(Beginning of Data section)

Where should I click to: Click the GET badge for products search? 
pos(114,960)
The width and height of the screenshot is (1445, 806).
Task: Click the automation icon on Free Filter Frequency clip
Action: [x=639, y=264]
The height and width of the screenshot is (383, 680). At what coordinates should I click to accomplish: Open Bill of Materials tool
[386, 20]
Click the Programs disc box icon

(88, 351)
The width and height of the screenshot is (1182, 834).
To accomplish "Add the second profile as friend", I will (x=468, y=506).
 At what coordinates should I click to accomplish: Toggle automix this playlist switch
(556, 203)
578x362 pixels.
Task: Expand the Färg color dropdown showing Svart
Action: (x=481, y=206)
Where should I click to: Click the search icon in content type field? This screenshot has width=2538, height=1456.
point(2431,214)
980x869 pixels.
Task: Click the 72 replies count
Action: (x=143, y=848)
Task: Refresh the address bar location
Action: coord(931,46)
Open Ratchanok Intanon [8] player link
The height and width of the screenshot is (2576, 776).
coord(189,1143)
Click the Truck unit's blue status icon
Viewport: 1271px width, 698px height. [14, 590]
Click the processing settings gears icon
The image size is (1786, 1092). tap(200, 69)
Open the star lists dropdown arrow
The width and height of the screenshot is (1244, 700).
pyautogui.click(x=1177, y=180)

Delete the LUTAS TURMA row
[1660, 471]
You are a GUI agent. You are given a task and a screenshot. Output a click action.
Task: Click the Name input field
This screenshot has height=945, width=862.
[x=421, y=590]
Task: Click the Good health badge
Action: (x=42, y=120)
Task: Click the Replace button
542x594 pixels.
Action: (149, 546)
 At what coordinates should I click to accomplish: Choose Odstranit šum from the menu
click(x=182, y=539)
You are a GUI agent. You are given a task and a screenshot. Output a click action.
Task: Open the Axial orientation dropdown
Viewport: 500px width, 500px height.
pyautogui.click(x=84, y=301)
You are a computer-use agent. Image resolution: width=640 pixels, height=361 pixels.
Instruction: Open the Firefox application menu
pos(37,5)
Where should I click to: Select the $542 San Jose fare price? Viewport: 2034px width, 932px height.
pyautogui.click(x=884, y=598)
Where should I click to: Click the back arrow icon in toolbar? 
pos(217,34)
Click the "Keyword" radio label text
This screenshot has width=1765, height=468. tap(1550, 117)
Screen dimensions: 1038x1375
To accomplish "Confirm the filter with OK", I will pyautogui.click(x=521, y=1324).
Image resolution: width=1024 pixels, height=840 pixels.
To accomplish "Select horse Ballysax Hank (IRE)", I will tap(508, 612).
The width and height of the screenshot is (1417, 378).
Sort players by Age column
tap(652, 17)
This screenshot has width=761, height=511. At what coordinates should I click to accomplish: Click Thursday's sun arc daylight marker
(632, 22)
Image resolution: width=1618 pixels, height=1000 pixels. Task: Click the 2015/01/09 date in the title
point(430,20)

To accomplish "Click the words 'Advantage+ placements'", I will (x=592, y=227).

(End of Data section)

What are the lines, exactly as written above, from the line with "Task: Click the Name input field" to the line with "Image resolution: width=1024", both included? Output only those.

* [Completed exercise]:
Task: Click the Name input field
This screenshot has height=945, width=862.
[x=421, y=590]
Task: Click the Good health badge
Action: (x=42, y=120)
Task: Click the Replace button
542x594 pixels.
Action: (149, 546)
 At what coordinates should I click to accomplish: Choose Odstranit šum from the menu
click(x=182, y=539)
You are a GUI agent. You are given a task and a screenshot. Output a click action.
Task: Open the Axial orientation dropdown
Viewport: 500px width, 500px height.
pyautogui.click(x=84, y=301)
You are a computer-use agent. Image resolution: width=640 pixels, height=361 pixels.
Instruction: Open the Firefox application menu
pos(37,5)
Where should I click to: Select the $542 San Jose fare price? Viewport: 2034px width, 932px height.
pyautogui.click(x=884, y=598)
Where should I click to: Click the back arrow icon in toolbar? 
pos(217,34)
Click the "Keyword" radio label text
This screenshot has width=1765, height=468. tap(1550, 117)
Screen dimensions: 1038x1375
To accomplish "Confirm the filter with OK", I will pyautogui.click(x=521, y=1324).
Image resolution: width=1024 pixels, height=840 pixels.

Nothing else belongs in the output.